Document section:
--

Voting for general meetings shall not apply to:
Administrative and financial management matters, as may be reported on and discussed in the course of such meetings, and which shall remain the responsibility of the Board.
Election management
For general meetings (Annual General and Special General Meetings) the Board shall:
a) Designate two independent Polling Officers, one of whom shall act as Chief Polling Officer. The Polling Officers may be representatives of the Society’s Auditors, an election management company, or any other institution or person deemed competent to perform this service.
b) Announce the names of the Polling Officers to the members in the Preliminary Notice at least 60 (sixty) days prior to the meeting.
c) Provide the Polling Officers with a list of the members eligible to vote.
d) Provide for the return of all ballots (cast electronically in absentia and by members present at the meeting) to the Polling Officers in a manner acceptable to them.
e) The Polling Officers shall exercise strict control to ensure that members who voted electronically do not again receive ballot papers should they be present at the general meeting.
f) The Polling Officers shall audit the votes to ensure there is no duplication, and count the votes. They shall announce the outcome of the matters voted on at the meeting.
Voting schedule:
a) Members shall be notified of the matters to be voted on via the Final Notice with the Agenda at least 30 (thirty) days prior to the general meeting.
b) Electronic voting shall commence 10 (ten) days prior to the general meeting, and be open for 7 (seven days). No electronic vote returned to the Polling Officers less than 3 (three) days prior to the meeting shall be valid.
NON-RECEIPT OF NOTICES
No business otherwise properly and constitutionally transacted at any meeting shall be invalidated by reason only of the non-receipt by any member of the notice required to be given to such person in terms of this Constitution.
QUORUMS
Twenty (20) members of the Society personally present at the commencement of any general meeting and entitled to vote shall form a quorum for such a general meeting.
Four (4) Board members personally present at any Board meeting and entitled to vote shall form a quorum for such meeting.
Any 2 (two) members of the Executive Committee personally present at the commencement of any meeting of the Executive Committee shall form a quorum.

--

Given records:
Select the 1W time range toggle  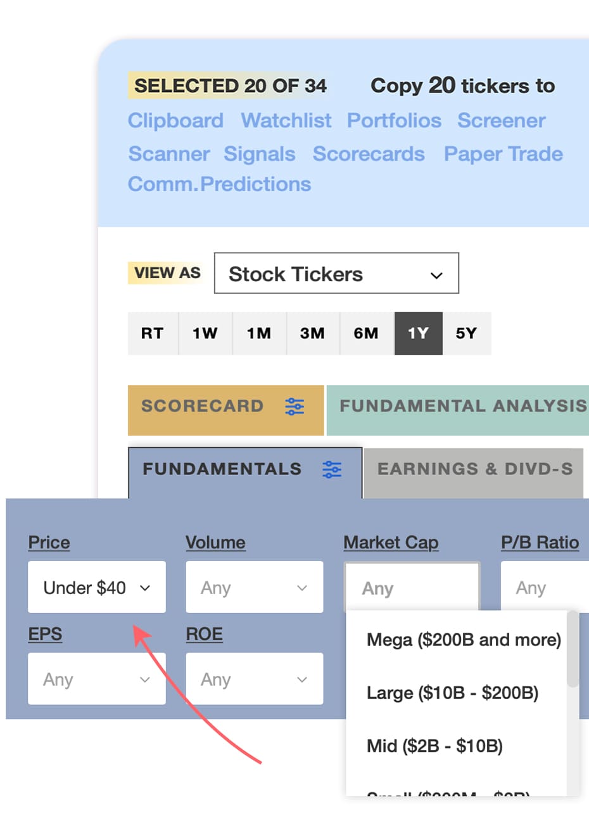pos(205,333)
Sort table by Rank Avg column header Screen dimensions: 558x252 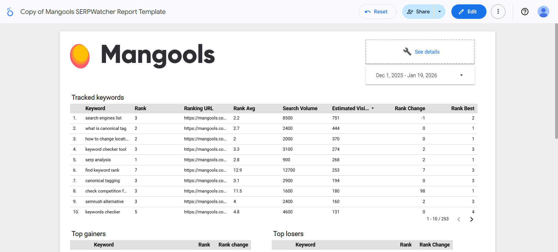tap(244, 108)
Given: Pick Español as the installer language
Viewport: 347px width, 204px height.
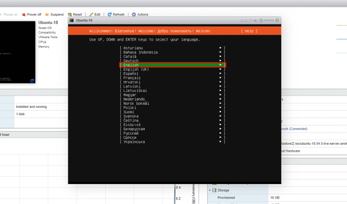Looking at the screenshot, I should pos(172,74).
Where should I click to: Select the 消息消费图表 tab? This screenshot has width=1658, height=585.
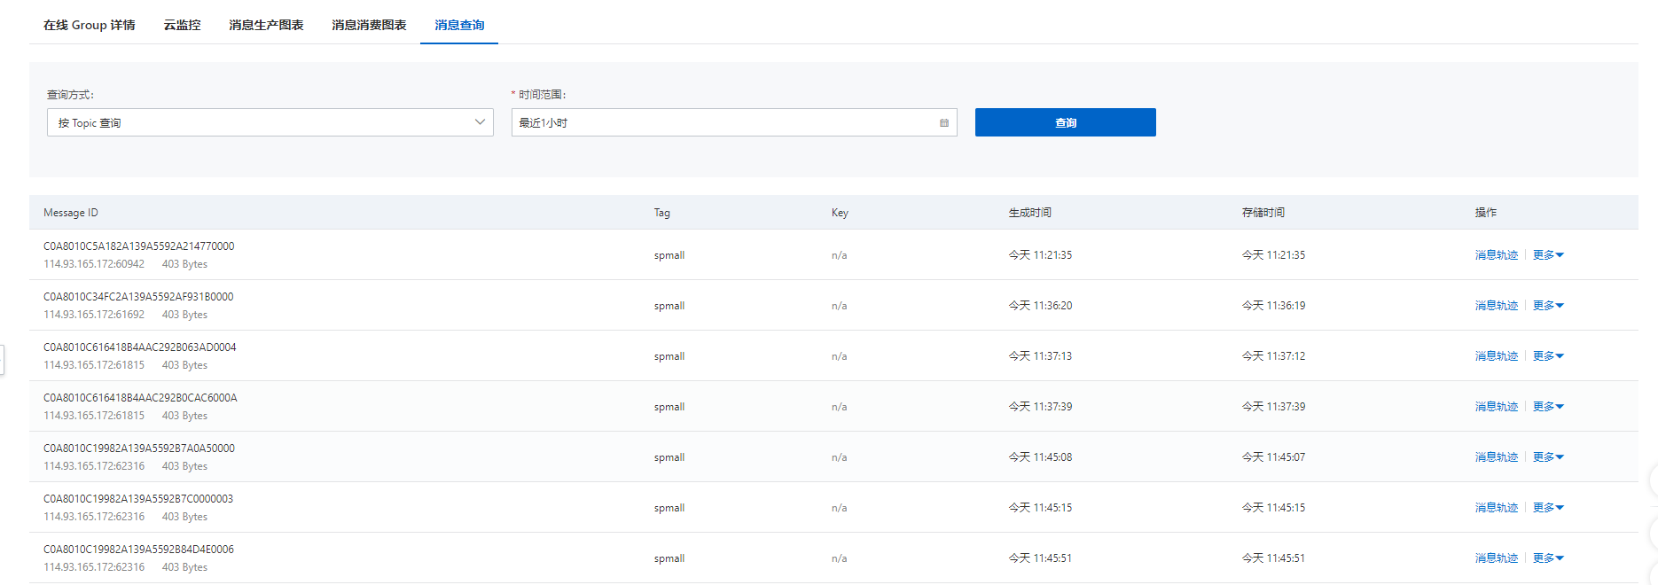(x=369, y=25)
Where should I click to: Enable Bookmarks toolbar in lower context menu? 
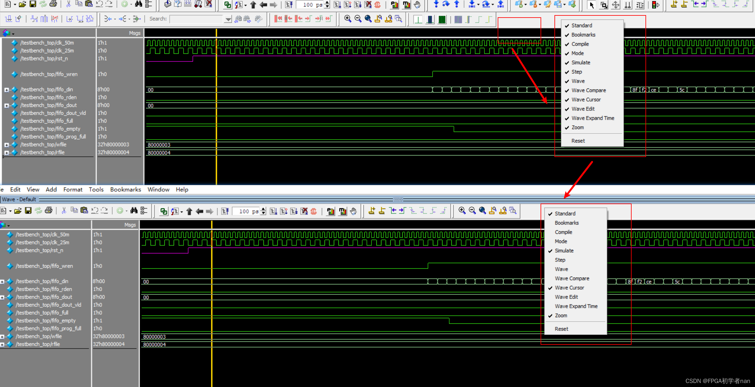(566, 223)
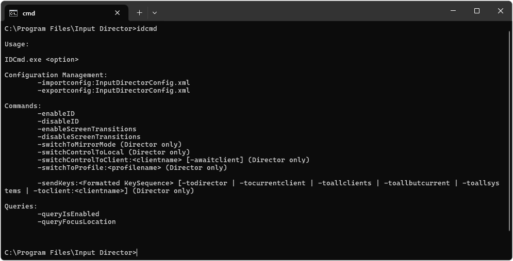
Task: Click the "-queryIsEnabled" query text
Action: click(x=69, y=214)
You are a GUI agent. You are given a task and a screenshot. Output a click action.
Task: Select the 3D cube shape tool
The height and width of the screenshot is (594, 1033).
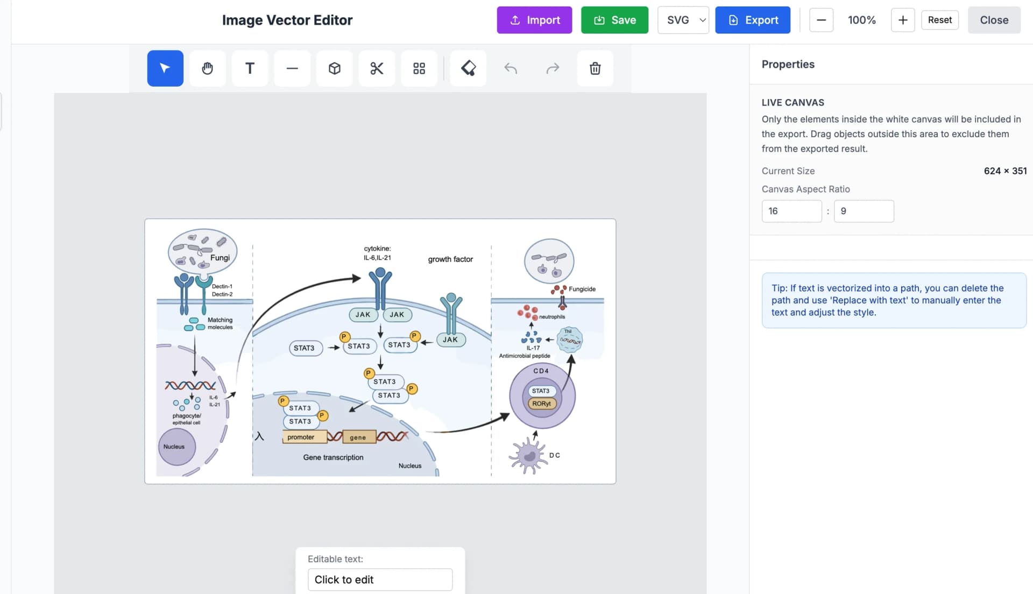tap(334, 68)
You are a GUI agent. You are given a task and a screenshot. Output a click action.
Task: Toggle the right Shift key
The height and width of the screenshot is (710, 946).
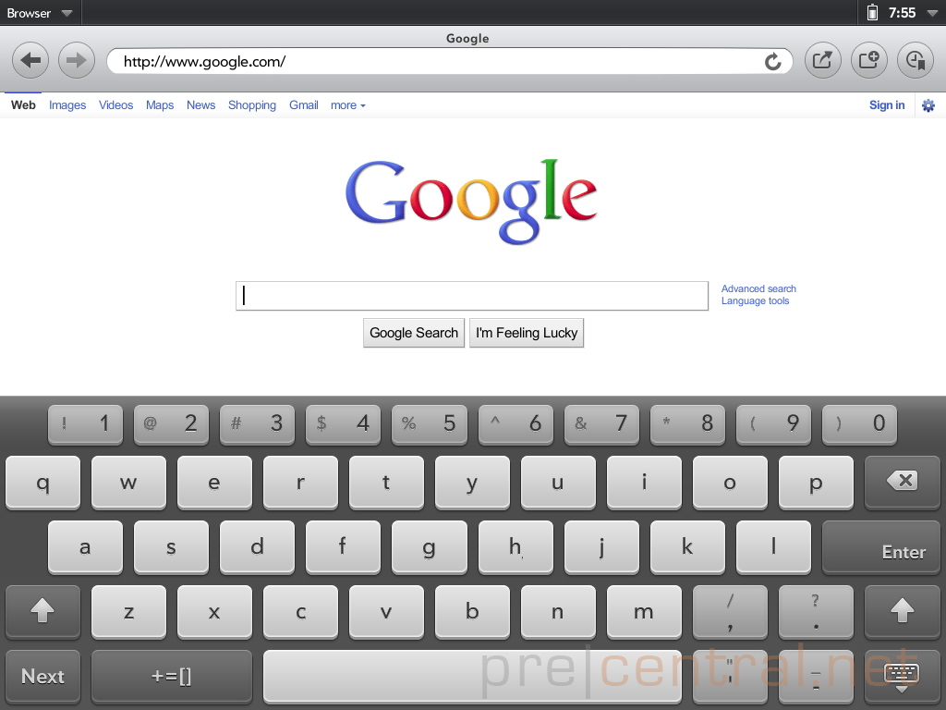click(902, 611)
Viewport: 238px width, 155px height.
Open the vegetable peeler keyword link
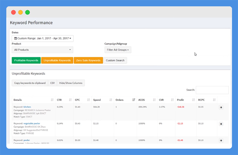point(32,123)
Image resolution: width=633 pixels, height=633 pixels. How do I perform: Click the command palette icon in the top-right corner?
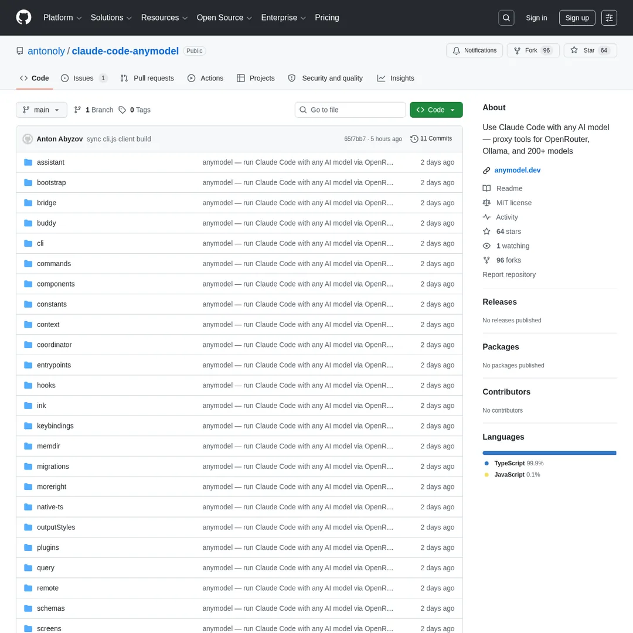[x=609, y=18]
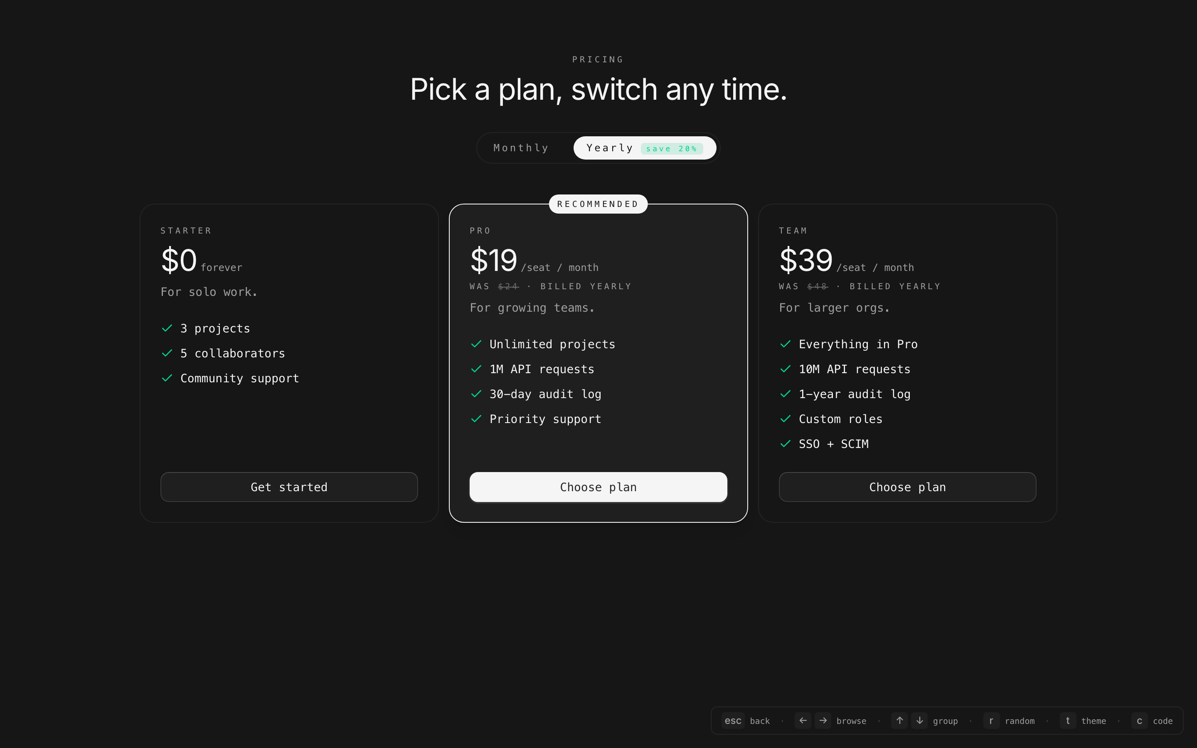This screenshot has width=1197, height=748.
Task: Click the c code key
Action: pyautogui.click(x=1139, y=721)
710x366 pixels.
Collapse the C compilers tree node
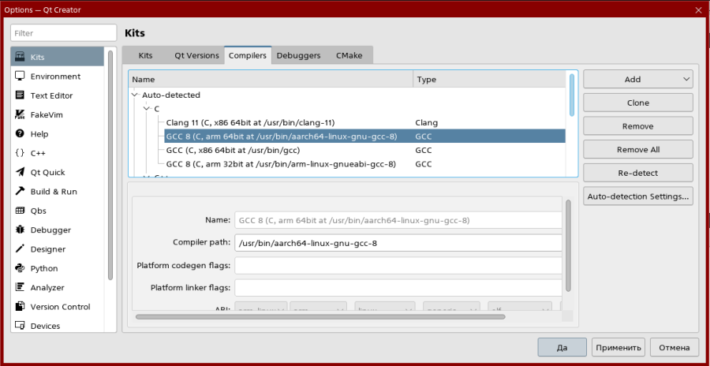point(147,109)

--

Problem set:
(A) In the constitution excerpt, how many members must be personally present at the start of a general meeting to form a quorum?
(B) Translate this sentence from the constitution excerpt into Spanish: "Four (4) Board members personally present at any Board meeting and entitled to vote shall form a quorum for such meeting."
(C) Continue the constitution excerpt, starting right after its last sentence.

Outputs for the tasks:
(A) Twenty (20) members of the Society who are entitled to vote.

(B) Cuatro (4) miembros de la Junta presentes personalmente en cualquier reunión de la Junta y con derecho a voto constituirán el quórum para dicha reunión.

(C)
If at any meeting there is no quorum, the meeting shall stand adjourned to a time (not less than 14 (fourteen) days and not more than 30 (thirty) days thereafter, and place determined by the members present. The members present shall then form a quorum for the disposal of such business (other than any amendment to the Constitution) that the presiding member may declare to be of an urgent nature. Such adjournment shall be without prejudice to the rights of the meeting to adjourn to a time,
date and place as herein provided.
When a meeting has been thus adjourned, a notice shall be sent to all relevant members within 7 (seven) days after the adjournment, in which shall be stated the time, date and place to which the meeting has been adjourned and the reason for the adjournment.
MINUTES OF MEETINGS
The minutes of all general meetings shall be available to all members of the Society. It shall be sent via electronic mail to members, and shall be published on the website of the Society.
Copies of the minutes of the Board and Executive Committee meetings and meetings of other subcommittees shall be supplied to all persons serving on that particular committee. Ex officio members of the Board shall receive copies of all minutes.
Any member may request a copy of an extract from the minutes on a specific matter discussed at a meeting, and such request may be granted at the discretion of the Board.
The minutes of all General, Board and subcommittee meetings – approved at a subsequent meeting and signed by the Chairman or the person who may chair the subsequent meeting – shall be proof thereof that all the proceedings were conducted properly and that all elections, appointments and resolutions adopted at the meeting are valid and binding.
A Resolutions Register shall be kept of all Board and general meeting resolutions taken, amended or revoked.
FINANCIAL PROVISIONS
The Board shall cause one or more banking accounts to be opened in the name of the Society, and any amounts accruing to the Society shall be deposited in such banking account, or accounts as the Board may direct.
All payments from the funds of the Society shall be effected by cheque, credit card or by electronic funds transfer, signed and / or authorised, as the case may be, by the Secretary or a person appointed by the Board and countersigned by the Auditors or such a person or persons as the Board may authorise thereto in terms of Clause 8, provided that nothing herein contained shall prevent the Board from maintaining and operating a petty cash fund, or from paying in cash such ordinary and usual monthly accounts as do not in total exceed a sum determined by the Board, and provided that the total sum necessary for the payment of such accounts is drawn by cheque, credit card or electronic funds transfer.
The Board shall cause proper books of account of income and expenditure to be kept in respect of the Society. All accounts shall be audited from time to time but not less than once every year by an auditor or auditors appointed by the Board.
All property of the Society shall be managed by the Board.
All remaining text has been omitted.